* **What to do**: Emit a verbatim copy of the lines below from the line with "Viewport: 777px width, 495px" through the line with "You are a computer-use", excluding pictures and everything outside that range.

* **Records**:
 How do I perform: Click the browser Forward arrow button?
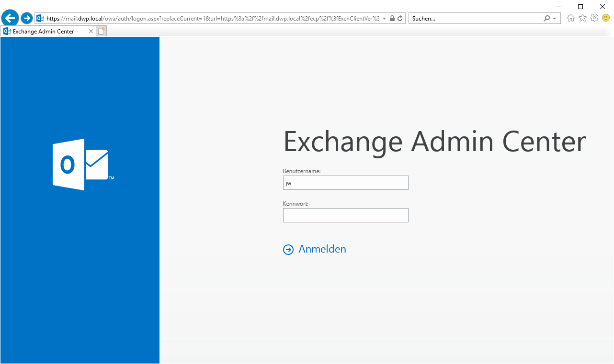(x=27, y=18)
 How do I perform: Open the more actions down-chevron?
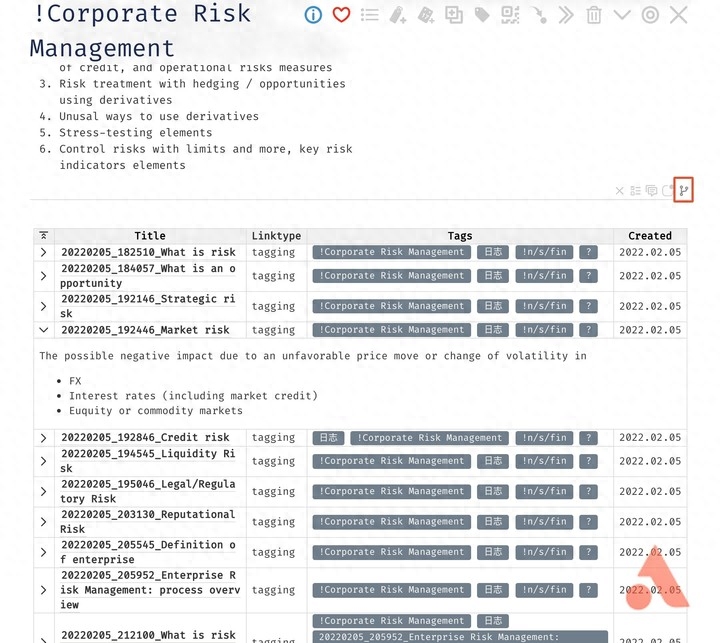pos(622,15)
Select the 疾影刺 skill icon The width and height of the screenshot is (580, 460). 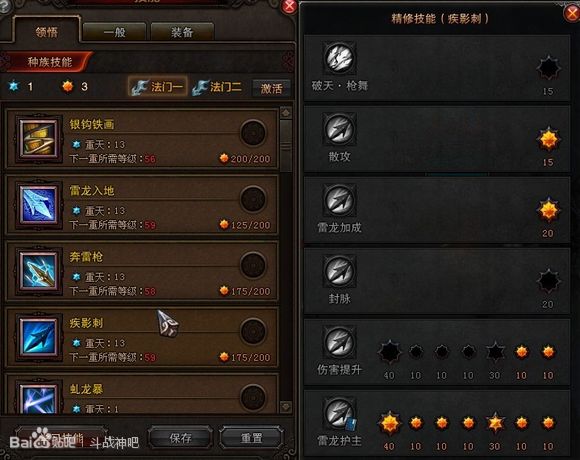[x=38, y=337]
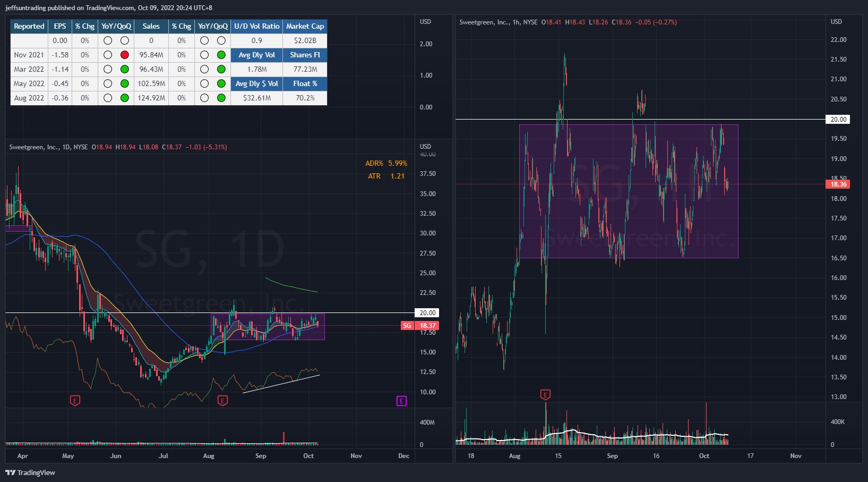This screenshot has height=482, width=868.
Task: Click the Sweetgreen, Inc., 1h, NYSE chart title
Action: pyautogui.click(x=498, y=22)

==

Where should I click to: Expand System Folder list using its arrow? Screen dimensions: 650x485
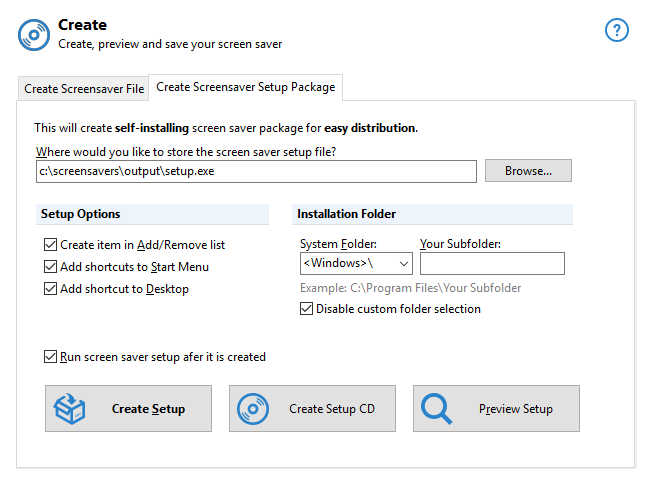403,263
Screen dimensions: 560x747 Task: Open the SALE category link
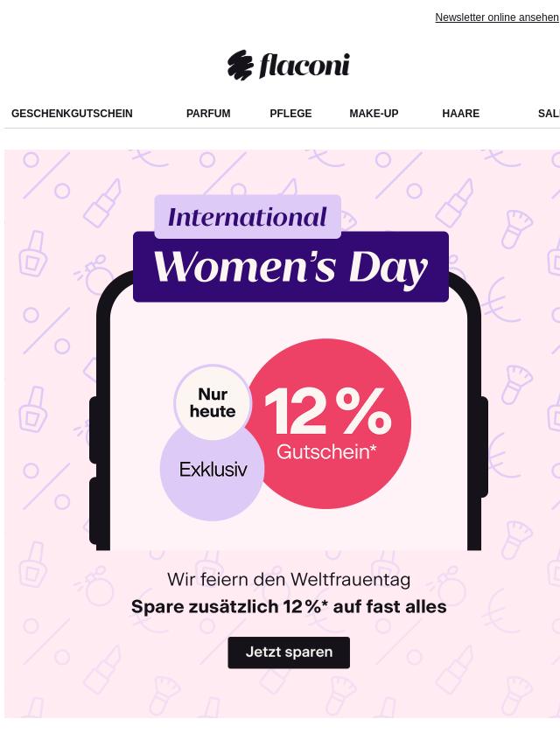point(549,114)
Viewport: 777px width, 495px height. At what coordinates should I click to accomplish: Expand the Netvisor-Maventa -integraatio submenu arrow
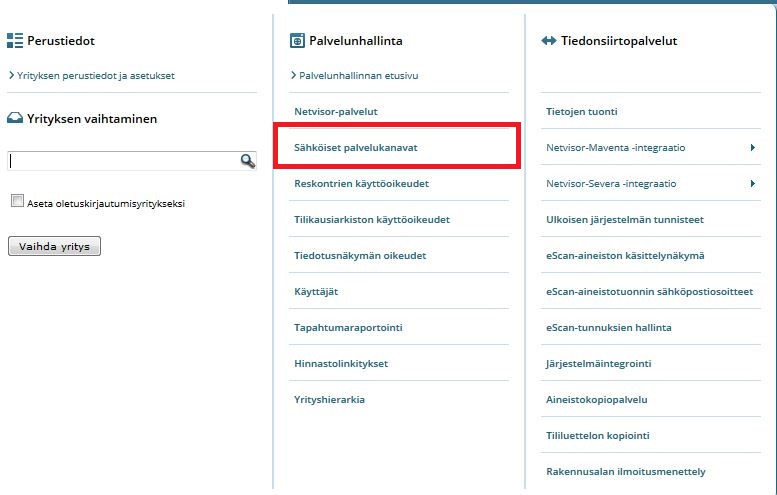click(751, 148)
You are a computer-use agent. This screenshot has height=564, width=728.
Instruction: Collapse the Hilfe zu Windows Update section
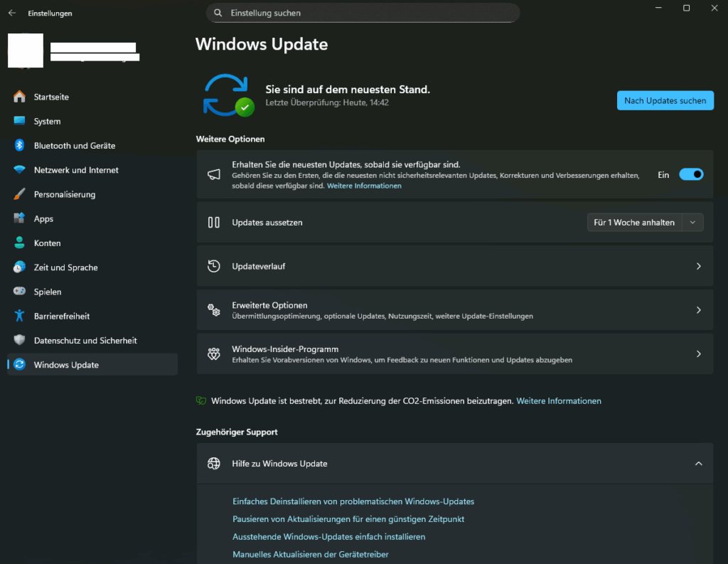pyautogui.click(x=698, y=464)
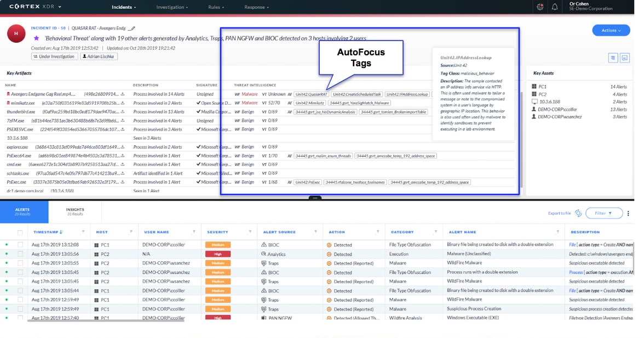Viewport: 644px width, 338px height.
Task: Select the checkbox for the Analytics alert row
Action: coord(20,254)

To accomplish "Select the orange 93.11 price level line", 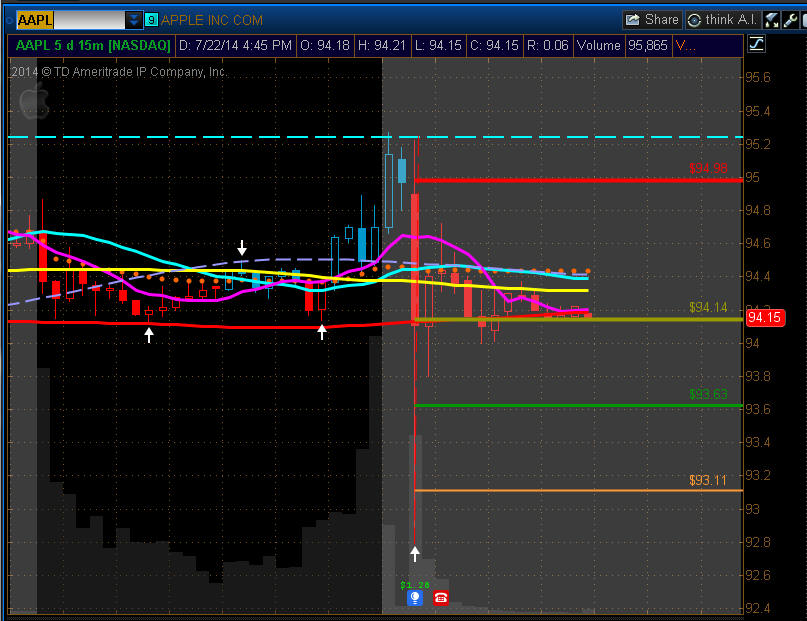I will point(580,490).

...

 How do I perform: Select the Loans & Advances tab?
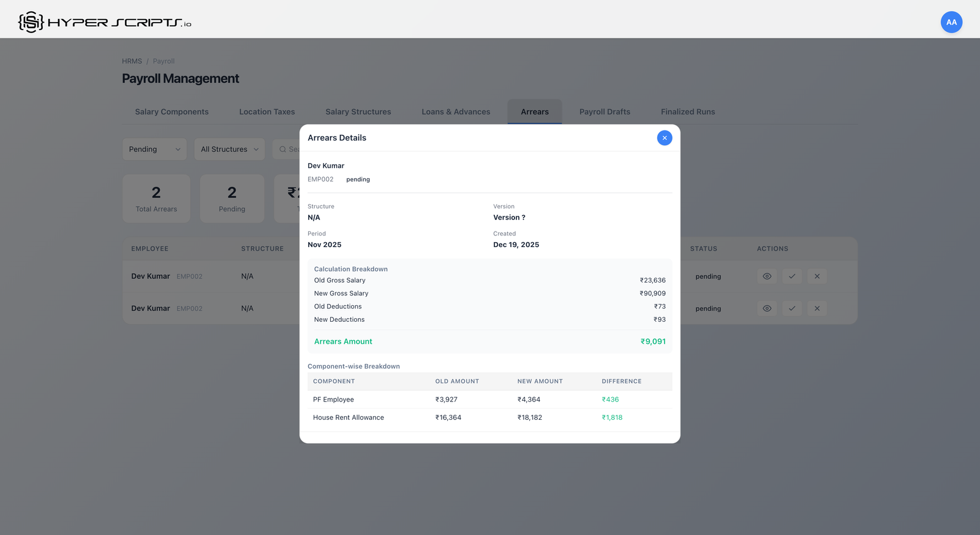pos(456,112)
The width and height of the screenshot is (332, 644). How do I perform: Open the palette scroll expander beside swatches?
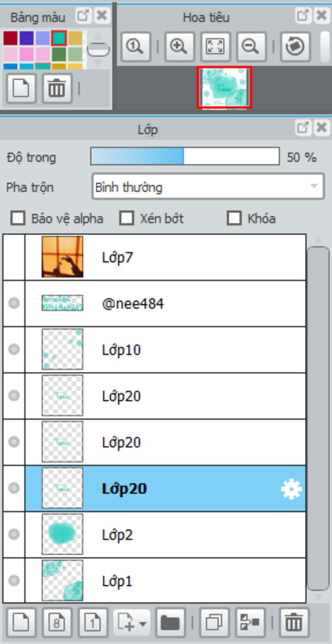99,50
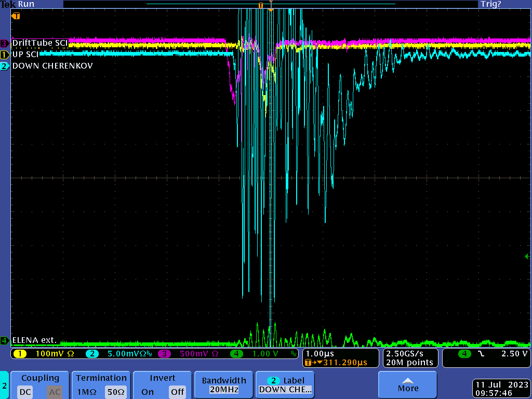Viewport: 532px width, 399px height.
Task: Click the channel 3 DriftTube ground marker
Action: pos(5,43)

* **Task output**:
Viewport: 777px width, 495px height. At what coordinates should I click to accomplish: Expand the Netvisor-Maventa -integraatio submenu arrow
click(751, 148)
You are a computer-use agent. This screenshot has height=564, width=728.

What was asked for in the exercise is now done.